The university also announced it will partner with Vermont Gas Systems to explore geothermal energy sites on campus, which will start with test wells.
In a press release announcing the school’s first “carbon sustainability plan,” President Suresh Garimella said the document “sets a number of important new goals — carbon neutrality by 2030 being chief among them — coupled with strategies for achieving them.”
UVM said it also aims to buy 25% more Vermont-grown food by 2030. Other goals listed in the plan extend to research programs and academics, which Garimella described in his introduction as a “living lab” that could help by “creating new knowledge to further humanity’s responsible stewardship of the planet.”
In addition to the goal of carbon neutrality, the university plans to drop its greenhouse gas emissions to 60% below 2007 levels by next year. Both the near and far-term goals include purchasing carbon offsets, which the plan said will come locally from the Vermont Land Trust.

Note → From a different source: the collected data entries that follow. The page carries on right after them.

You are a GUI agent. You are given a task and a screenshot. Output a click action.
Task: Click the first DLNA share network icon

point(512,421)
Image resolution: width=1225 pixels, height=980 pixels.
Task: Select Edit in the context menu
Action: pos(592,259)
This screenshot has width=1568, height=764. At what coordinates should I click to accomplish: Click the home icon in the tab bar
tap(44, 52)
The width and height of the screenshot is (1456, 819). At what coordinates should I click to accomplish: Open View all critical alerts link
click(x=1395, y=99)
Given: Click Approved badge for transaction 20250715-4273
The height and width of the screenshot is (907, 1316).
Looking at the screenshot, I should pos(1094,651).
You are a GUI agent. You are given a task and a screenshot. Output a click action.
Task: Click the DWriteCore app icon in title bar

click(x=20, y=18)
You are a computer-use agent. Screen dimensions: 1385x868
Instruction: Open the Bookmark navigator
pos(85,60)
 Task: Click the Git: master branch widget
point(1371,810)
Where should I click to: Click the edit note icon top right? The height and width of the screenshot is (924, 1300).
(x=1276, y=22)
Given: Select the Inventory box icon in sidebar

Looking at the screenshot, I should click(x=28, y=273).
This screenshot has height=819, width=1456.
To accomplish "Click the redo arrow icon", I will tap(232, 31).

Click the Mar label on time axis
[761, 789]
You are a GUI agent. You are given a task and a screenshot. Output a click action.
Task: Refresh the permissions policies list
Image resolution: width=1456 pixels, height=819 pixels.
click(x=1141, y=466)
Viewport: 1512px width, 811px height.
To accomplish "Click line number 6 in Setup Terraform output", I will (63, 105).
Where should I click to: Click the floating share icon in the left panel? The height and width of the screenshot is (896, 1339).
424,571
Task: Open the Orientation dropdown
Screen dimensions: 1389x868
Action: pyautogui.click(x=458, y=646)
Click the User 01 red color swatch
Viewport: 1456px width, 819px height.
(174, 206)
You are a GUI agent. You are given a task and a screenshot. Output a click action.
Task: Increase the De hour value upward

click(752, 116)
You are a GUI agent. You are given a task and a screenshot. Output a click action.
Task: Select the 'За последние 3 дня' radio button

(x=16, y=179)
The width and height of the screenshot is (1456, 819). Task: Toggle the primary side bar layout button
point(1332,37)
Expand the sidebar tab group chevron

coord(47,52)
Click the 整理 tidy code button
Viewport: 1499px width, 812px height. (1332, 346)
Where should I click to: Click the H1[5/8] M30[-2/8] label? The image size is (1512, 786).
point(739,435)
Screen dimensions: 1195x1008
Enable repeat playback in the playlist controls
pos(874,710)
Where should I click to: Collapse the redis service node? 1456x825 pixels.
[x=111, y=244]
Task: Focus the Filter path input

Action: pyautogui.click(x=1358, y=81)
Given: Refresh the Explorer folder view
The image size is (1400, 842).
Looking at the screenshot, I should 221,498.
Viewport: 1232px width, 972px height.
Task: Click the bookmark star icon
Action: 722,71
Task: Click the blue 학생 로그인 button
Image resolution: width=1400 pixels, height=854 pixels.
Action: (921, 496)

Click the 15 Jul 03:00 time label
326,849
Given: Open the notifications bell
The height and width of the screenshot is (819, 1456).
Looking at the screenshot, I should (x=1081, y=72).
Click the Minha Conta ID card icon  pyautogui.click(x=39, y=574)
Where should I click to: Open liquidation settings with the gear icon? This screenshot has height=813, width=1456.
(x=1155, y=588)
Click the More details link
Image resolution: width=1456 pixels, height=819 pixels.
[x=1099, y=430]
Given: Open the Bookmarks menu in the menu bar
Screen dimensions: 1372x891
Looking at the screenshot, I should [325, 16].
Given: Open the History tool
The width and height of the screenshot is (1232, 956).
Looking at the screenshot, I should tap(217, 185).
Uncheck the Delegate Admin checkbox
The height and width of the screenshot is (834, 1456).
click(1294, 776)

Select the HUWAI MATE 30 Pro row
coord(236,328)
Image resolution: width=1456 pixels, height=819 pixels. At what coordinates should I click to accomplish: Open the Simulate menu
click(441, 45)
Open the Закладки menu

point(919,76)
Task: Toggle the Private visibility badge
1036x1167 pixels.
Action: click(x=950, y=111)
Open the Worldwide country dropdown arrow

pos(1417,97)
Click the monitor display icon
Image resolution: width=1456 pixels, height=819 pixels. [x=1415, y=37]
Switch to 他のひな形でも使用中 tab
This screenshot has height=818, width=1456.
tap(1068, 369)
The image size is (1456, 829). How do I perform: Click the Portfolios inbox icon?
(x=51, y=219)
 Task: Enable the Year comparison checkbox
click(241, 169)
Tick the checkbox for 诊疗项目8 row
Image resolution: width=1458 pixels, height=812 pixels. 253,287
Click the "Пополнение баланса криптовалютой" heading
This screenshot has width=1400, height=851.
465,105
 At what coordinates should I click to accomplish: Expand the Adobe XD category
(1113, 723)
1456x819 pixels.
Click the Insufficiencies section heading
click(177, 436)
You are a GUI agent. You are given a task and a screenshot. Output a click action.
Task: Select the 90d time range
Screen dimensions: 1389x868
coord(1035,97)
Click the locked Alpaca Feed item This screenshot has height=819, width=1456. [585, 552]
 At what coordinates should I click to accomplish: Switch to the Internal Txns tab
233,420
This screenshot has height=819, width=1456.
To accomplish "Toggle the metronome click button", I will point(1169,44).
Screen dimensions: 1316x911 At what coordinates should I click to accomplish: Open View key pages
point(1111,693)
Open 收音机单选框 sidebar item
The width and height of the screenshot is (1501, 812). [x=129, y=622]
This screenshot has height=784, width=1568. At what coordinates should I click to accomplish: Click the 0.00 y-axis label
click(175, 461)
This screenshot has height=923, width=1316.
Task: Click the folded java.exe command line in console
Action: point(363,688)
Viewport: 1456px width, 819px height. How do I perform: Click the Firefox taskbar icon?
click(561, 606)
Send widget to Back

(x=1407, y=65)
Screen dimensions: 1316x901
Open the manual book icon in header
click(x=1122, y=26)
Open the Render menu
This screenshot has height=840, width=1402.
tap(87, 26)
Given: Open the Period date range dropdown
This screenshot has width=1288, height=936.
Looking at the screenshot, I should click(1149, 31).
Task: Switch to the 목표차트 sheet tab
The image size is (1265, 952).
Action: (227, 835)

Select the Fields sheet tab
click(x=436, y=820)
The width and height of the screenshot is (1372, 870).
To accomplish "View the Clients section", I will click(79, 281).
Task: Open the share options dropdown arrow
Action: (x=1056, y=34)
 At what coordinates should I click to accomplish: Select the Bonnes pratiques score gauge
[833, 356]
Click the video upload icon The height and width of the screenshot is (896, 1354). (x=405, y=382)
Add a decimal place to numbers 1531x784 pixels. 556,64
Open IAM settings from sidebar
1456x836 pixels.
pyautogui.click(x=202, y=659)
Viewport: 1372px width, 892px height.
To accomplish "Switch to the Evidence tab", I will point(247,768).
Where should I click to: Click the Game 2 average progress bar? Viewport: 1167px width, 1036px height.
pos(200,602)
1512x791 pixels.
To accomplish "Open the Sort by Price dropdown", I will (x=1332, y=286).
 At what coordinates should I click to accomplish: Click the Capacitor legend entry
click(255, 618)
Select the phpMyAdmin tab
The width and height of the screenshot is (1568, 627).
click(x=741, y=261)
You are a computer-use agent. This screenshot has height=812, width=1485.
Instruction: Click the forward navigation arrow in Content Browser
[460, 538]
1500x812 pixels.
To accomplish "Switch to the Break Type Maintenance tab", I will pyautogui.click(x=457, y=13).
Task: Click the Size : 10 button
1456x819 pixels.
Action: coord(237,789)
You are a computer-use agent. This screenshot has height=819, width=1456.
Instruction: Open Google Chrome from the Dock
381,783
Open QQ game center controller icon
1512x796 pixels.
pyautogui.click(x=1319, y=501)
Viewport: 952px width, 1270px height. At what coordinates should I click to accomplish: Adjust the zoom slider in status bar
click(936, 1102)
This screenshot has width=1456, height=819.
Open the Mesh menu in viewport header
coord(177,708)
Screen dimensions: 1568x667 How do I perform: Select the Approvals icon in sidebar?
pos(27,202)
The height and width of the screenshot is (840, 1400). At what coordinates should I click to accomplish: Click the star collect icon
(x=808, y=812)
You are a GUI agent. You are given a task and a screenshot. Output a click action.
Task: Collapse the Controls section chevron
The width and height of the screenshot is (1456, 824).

The local offsets will allow “rural Vermont landowners to better manage forest land that will sequester more carbon,” Garimella said.
“Buying local carbon credits is meaningful to us — it’s a critical strategy in a suite of solutions that will reduce our greenhouse gas emissions,” UVM Sustainability Director Elizabeth Palchak said in the press release. Palchak led the group that developed the sustainability plan which was made up of 16 faculty, staff and students.
The plan will be revised every five years and a new leadership committee will report on its progress, according to the university.
Eleven higher education institutions, including Middlebury College, have achieved carbon neutrality, but many more have committed to doing so, according to Second Nature, a nonprofit that helps schools with climate goals.